Exercise requirements:
Set down, exactly and only, everything from the line containing "Task: Click the" down to the line containing "Click info icon beside 60+ toggle label" in the data below; the pictures are not part of the copy.

Raw data:
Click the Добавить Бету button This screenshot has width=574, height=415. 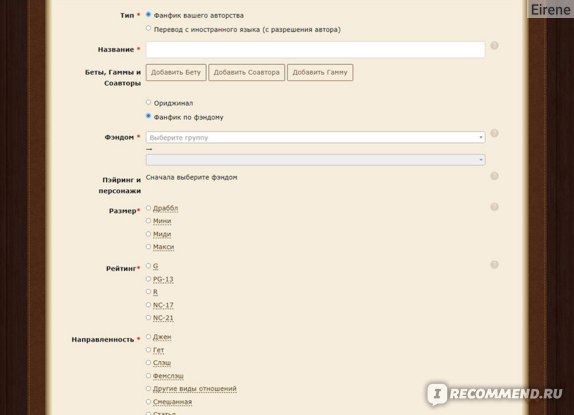pos(176,72)
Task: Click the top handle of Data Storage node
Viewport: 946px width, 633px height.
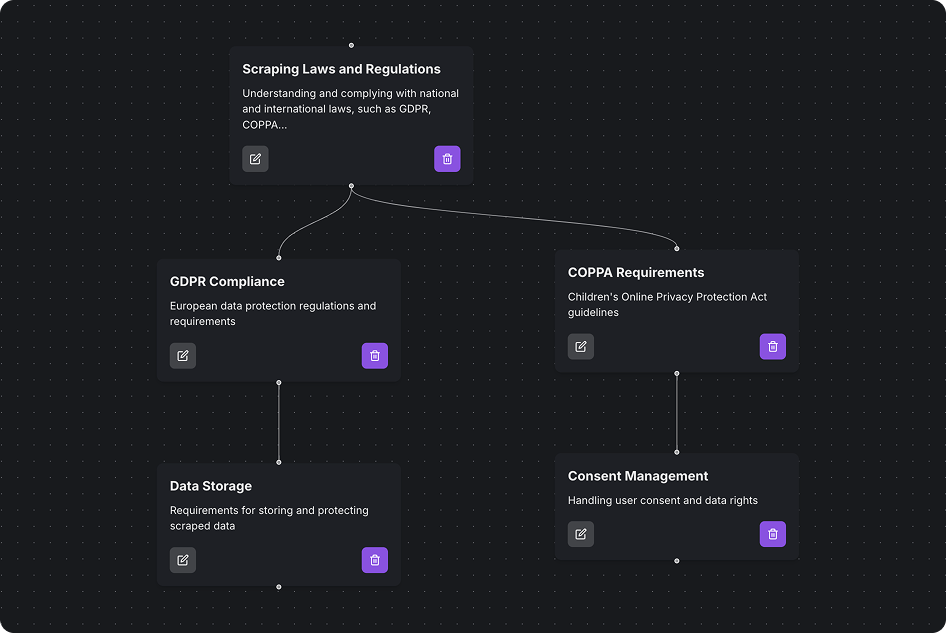Action: 277,462
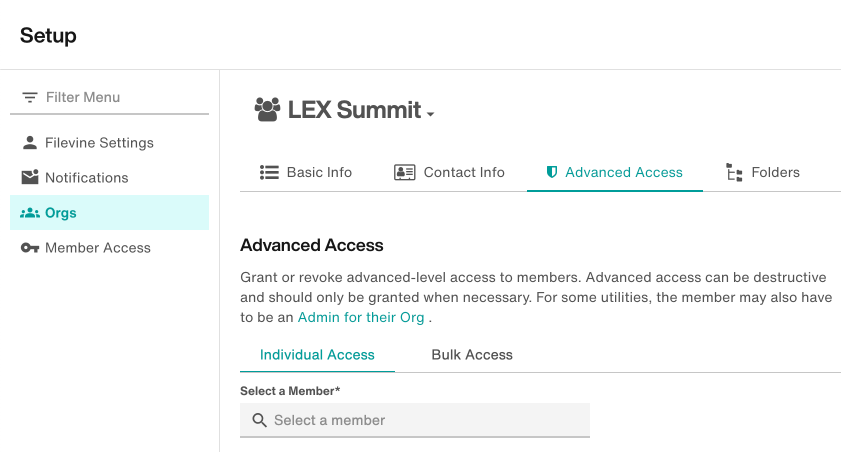Select the Individual Access tab
This screenshot has height=452, width=841.
click(317, 355)
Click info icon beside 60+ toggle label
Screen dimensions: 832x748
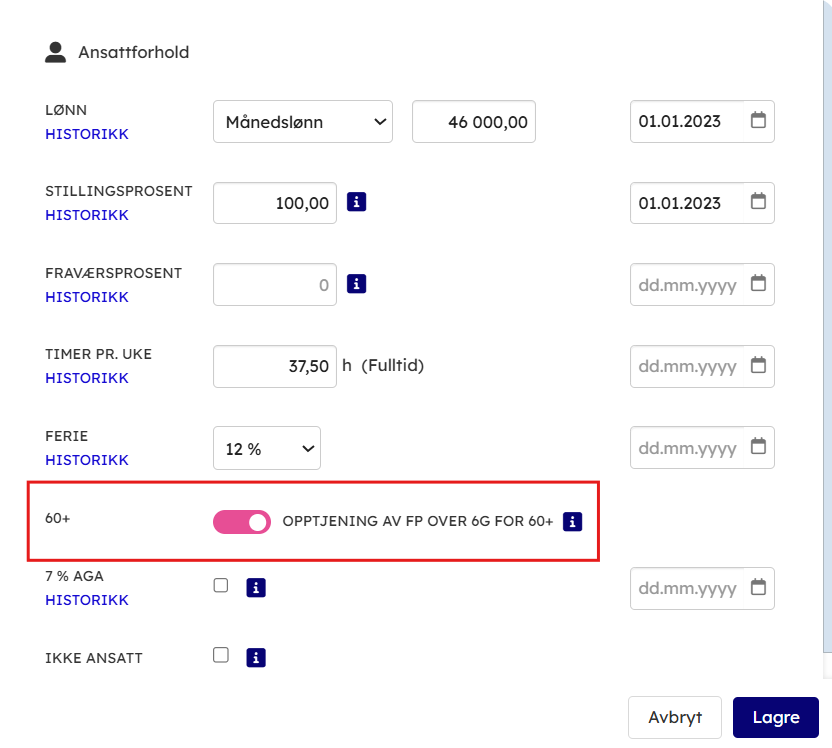point(572,521)

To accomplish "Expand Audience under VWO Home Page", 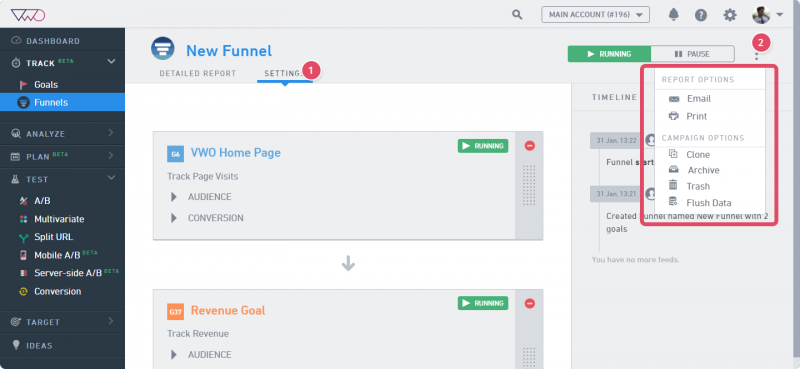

Problem solution:
Task: Click the top handle of Data Storage node
Viewport: 946px width, 633px height.
Action: 277,462
Select the Individual Access tab
This screenshot has height=452, width=841.
click(317, 355)
Click info icon beside 60+ toggle label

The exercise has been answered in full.